This article was originally published in the blog, Betsy-Tacy’s Deep Valley
“I love the theater so much,” said Betsy, “that I wouldn’t care if the play was in Chinese. But Tib!” She grasped Tib’s arm suddenly. “It can’t be tonight we are going.”
“Why not?”
Betsy laughed merrily at Tib’s mistake. “It’s Sunday!”
“Yes,” answered Tib, “That’s the night Uncle Rudy got the tickets for, Sunday, the twenty-second.”
Betsy was silent, astonished. She could hardly believe her ears. They were going to the theater on Sunday. It was certainly Sunday, for they were on their way to church.
Nobody Betsy knew ever went to the theater on Sunday.
From Betsy In Spite of Herself By Maud Hart Lovelace
Theater on Sunday?
Wonder why Betsy was so surprised to go to the theater on a Sunday?
The answer is in an interview with Guy Crane, a stage manager of vaudeville theaters in Mankato, who was 86 years old when he was interviewed by Lowell Schreyer in 1975.
Crane worked at the Wonderland in 1908 and at the Unique in 1909; before he went to the Wonderland he had worked for a few months at the Opera House. His experience included many vaudeville acts including tap dance, minstrel troupes, comedy acts, song and dance, marionettes, hypnotists, magic and illusions, and, fairly common in those days, blackface acts.
Crane left Mankato in March 1909 to work in vaudeville theaters on the west coast.
Here are some interesting excerpts from the interview.
Mankato According to Guy Crane
Crane: There were no Sunday shows of any kind here, in those days. I used to work at the Opera House where they play here on Monday nights. Six a week. New Ulm on Sunday nights.
Schreyer: What was the average length of their performances in Mankato?
Crane: Three days
Schreyer: Did children come to the matinee and the evening performances or was it understood they be at only the matinee?
Crane: No, no. They went to night shows as well, the younger people that is. The children would be with their parents, as I remember.
Schreyer: What times during the day did the shows begin?
Crane: Well the matinee, I think, was 2:30. And the evening shows at 7:00 and 9:00.
Schreyer: So it was generally about an hour and a half show all together?
Crane: Yes, and they had another half hour to clear the audience and get in a new one.

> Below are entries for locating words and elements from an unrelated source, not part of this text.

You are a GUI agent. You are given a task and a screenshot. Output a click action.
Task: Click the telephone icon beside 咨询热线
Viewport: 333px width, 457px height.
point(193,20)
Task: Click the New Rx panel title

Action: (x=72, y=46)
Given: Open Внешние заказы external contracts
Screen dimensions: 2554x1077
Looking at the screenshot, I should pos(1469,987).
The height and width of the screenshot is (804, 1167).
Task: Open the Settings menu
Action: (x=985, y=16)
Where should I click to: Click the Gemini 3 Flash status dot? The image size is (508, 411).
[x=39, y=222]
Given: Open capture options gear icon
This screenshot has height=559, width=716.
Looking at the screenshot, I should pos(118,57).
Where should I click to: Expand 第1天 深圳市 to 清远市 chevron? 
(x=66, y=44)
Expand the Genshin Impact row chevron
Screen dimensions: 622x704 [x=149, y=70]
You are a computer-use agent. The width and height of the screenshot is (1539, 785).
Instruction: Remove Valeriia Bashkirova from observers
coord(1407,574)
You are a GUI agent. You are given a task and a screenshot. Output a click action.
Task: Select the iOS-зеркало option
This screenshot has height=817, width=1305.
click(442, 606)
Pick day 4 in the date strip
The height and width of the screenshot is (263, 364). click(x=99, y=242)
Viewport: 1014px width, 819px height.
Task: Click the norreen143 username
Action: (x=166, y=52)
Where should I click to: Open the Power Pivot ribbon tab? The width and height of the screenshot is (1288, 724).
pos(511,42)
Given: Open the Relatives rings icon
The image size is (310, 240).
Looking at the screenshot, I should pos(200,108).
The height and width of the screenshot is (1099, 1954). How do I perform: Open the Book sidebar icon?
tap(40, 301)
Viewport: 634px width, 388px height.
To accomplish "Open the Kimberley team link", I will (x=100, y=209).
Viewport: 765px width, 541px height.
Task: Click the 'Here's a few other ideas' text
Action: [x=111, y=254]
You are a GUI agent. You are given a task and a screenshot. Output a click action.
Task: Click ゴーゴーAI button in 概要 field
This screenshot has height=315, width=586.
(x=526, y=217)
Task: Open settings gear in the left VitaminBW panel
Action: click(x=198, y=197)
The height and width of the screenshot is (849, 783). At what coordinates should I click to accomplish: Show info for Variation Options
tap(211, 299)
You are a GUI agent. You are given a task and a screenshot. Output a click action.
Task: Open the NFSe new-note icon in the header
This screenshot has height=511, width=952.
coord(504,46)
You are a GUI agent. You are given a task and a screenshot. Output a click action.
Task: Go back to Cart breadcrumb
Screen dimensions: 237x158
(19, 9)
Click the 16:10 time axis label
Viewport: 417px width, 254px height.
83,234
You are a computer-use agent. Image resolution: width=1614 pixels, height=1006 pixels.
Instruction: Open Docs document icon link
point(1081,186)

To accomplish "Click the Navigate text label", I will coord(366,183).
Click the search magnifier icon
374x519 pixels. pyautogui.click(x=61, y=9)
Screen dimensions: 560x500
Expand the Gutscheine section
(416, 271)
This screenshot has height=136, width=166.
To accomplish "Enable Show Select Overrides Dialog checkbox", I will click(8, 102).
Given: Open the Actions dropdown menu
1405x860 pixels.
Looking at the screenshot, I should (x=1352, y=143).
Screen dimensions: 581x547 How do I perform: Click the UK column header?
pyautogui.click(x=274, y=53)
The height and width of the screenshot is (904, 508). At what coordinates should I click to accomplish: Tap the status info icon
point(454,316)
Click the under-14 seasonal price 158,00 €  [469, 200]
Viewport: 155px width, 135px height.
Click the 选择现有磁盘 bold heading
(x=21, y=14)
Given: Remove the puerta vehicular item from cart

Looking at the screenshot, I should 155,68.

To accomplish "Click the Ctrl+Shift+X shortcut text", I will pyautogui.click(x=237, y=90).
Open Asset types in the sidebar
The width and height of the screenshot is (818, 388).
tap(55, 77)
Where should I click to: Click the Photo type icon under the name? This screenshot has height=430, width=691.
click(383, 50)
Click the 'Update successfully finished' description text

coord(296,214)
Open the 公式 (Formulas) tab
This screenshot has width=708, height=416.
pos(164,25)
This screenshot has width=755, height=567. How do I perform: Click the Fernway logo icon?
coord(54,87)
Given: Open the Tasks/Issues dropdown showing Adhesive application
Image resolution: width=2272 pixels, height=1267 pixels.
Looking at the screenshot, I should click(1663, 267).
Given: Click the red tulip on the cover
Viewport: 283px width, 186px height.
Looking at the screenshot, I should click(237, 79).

Schreyer: Was the Opera House in operation at that time already?
Crane: Oh, the Opera House was old by then.
Schreyer: So, that actually would have been a competitor to the Wonderland?
Crane: Well, when the show was over in the Wonderland and they had the play still going on at the Opera House, we’d go over if we wanted to see the last of it.
Schreyer: Were they legitimate plays or were they the vaudeville acts as well?
Crane: Oh no, they were legitimate.
Schreyer: What were some of the plays that you got a chance to see?
Crane: Oh my, I worked there for about a year before that is, one winter, one season before I went to the Wonderland, in property and I helped with the scenery. Of course, I was a light weight in those days. Skinny as a rail. But, oh, “The Lion and the Mouse” and Joe Howard and a lot of George M. Cohan shows. Let’s see, what’s some of those Southern plays…“The Old Plantation” and things like that.
Schreyer: So that [Opera House] was more a legitimate playhouse than a vaudeville house.
Crane: Oh yes.
Schreyer: What’s the earliest time that you can recall a film – a motion picture being shown in Mankato?
Crane: 1906 “The Great Train Robbery.” That’s one of the first…I think that was the first.
Crane: The Opera House had one section of removable seats. They were cranked off under the dress circle of the theater.
Crane: Chauncey Olcott, they had big choruses with them. They played at the Opera House.
Schreyer: Chauncey Olcott, did you see him there?
Crane: At the Opera House. Oh my, you bet.